== DOCUMENT EXCERPT ==
-----

PREVIEW

For the first time, astronomers have obtained visual evidence that a star met its end by detonating in two explosive blasts.

By studying the centuries-old remains of supernova SNR 0509-67.5 with the European Southern Observatory’s Very Large Telescope (ESO’s VLT), they have found patterns that confirm its star suffered the pair of explosions.

Most supernovae are the explosive deaths of massive stars, but one important variety comes from an unassuming source. White dwarfs, the small, inactive cores left over after stars like our Sun burn out their nuclear fuel, can produce what astronomers call a Type Ia supernova.

"The explosions of white dwarfs play a crucial role in astronomy,” says Priyam Das, a PhD student at the University of New South Wales Canberra, Australia, who led the study on SNR 0509-67.5 published today in Nature Astronomy.

Much of our knowledge of how the Universe expands rests on Type Ia supernovae, and they are also the primary source of iron on our planet, including the iron in our blood. “Yet, despite their importance, the long-standing puzzle of the exact mechanism triggering their explosion remains unsolved."

All models that explain Type Ia supernovae begin with a white dwarf in a pair of stars. If it orbits close enough to the other star in this pair, the dwarf can steal material from its partner. In the most established theory behind Type Ia supernovae, the white dwarf accumulates matter from its companion until it reaches a critical mass, at which point it undergoes a single explosion.

However, recent studies have hinted that at least some Type Ia supernovae could be better explained by a double explosion triggered before the star reached this critical mass.

Astronomers have now captured a new image that proves their hunch was right: at least some Type Ia supernovae explode through a ‘double-detonation’ mechanism instead.

In this alternative model, the white dwarf forms a blanket of stolen helium around itself, which can become unstable and ignite. This first explosion generates a shockwave that travels around the white dwarf and inwards, triggering a second detonation in the core of the star — ultimately creating the supernova.

-----

== PROMPT 1 ==
Please list every organization or publication named in the supernova article.
== PROMPT 2 ==
According to the supernova article, which telescope was used to study the remains of SNR 0509-67.5?
== PROMPT 3 ==
Translate this sentence from the supernova article into French: "All models that explain Type Ia supernovae begin with a white dwarf in a pair of stars."

== Dataset entries ==

-----

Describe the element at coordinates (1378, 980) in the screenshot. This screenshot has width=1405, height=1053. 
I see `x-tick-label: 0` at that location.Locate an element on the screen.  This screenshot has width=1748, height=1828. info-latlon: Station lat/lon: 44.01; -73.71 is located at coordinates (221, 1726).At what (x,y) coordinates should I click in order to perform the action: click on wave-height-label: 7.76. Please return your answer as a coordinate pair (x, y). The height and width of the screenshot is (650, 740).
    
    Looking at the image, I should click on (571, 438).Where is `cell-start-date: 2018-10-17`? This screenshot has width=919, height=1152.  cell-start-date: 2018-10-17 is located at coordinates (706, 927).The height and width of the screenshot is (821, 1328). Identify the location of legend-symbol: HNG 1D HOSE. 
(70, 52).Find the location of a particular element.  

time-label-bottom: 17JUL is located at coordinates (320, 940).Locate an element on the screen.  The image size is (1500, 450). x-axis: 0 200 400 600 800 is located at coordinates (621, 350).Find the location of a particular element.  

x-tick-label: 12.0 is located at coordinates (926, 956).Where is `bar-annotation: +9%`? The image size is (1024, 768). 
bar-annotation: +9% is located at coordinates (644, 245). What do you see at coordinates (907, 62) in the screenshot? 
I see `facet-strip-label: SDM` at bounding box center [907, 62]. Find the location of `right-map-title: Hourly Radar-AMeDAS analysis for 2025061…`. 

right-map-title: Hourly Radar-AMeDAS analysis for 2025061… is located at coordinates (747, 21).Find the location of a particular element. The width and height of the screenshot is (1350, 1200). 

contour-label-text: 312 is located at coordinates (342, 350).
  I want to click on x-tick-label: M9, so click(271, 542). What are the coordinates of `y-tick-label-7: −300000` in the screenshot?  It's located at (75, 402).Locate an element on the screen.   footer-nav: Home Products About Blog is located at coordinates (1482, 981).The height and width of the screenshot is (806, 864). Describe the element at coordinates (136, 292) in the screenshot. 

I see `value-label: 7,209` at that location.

-----

== TASK SOLUTION 1 ==
European Southern Observatory (ESO)
University of New South Wales Canberra
Nature Astronomy

== TASK SOLUTION 2 ==
The European Southern Observatory's Very Large Telescope (ESO's VLT).

== TASK SOLUTION 3 ==
Tous les modèles qui expliquent les supernovae de type Ia commencent par une naine blanche au sein d'une paire d'étoiles.